(Stated task 1)
In the mailing-list reply about hugetlb HGM enablement functions, translate this sentence into German: "I don't think it's possible to implement MADV_COLLAPSE with RCU alone (as implemented in Peter's series anyway); we still need the VMA lock."
(Stated task 2)
Resume the mailing-list reply about hugetlb HGM enablement functions, starting after its final sentence.

(Text section)

══════════════════════════════

Re: [RFC PATCH v2 08/47] hugetlb: add HGM enablement functions

From: James Houghton
Date: Thu Dec 15 2022 - 13:08:40 EST


On Thu, Dec 15, 2022 at 12:52 PM Mike Kravetz <mike.kravetz@xxxxxxxxxx> wrote:
>
> On 12/13/22 10:49, James Houghton wrote:
> > On Mon, Dec 12, 2022 at 7:14 PM Mike Kravetz <mike.kravetz@xxxxxxxxxx> wrote:
> > >
> > > On 10/21/22 16:36, James Houghton wrote:
> > > > Currently it is possible for all shared VMAs to use HGM, but it must be
> > > > enabled first. This is because with HGM, we lose PMD sharing, and page
> > > > table walks require additional synchronization (we need to take the VMA
> > > > lock).
> > >
> > > Not sure yet, but I expect Peter's series will help with locking for
> > > hugetlb specific page table walks.
> >
> > It should make things a little bit cleaner in this series; I'll rebase
> > HGM on top of those patches this week (and hopefully get a v1 out
> > soon).
> >
> > I don't think it's possible to implement MADV_COLLAPSE with RCU alone
> > (as implemented in Peter's series anyway); we still need the VMA lock.

══════════════════════════════

(Provided data)

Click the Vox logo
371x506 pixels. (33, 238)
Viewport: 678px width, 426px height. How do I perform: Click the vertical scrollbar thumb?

══════════════════════════════

(Expected answer 1)
Ich glaube nicht, dass es möglich ist, MADV_COLLAPSE allein mit RCU zu implementieren (jedenfalls so, wie es in Peters Serie implementiert ist); wir brauchen weiterhin die VMA-Sperre.

(Expected answer 2)
>
> As I continue going through the series, I realize that I am not exactly
> sure what synchronization by the vma lock is required by HGM. As you are
> aware, it was originally designed to protect against someone doing a
> pmd_unshare and effectively removing part of the page table. However,
> since pmd sharing is disabled for vmas with HGM enabled (I think?), then
> it might be a good idea to explicitly say somewhere the reason for using
> the lock.

It synchronizes MADV_COLLAPSE for hugetlb (hugetlb_collapse).
MADV_COLLAPSE will take it for writing and free some page table pages,
and high-granularity walks will generally take it for reading. I'll
make this clear in a comment somewhere and in commit messages.

It might be easier if hugetlb_collapse() had the exact same
synchronization as huge_pmd_unshare, where we not only take the VMA
lock for writing, we also take the i_mmap_rw_sem for writing, so
anywhere where hugetlb_walk() is safe, high-granularity walks are also
safe. I think I should just do that for the sake of simplicity.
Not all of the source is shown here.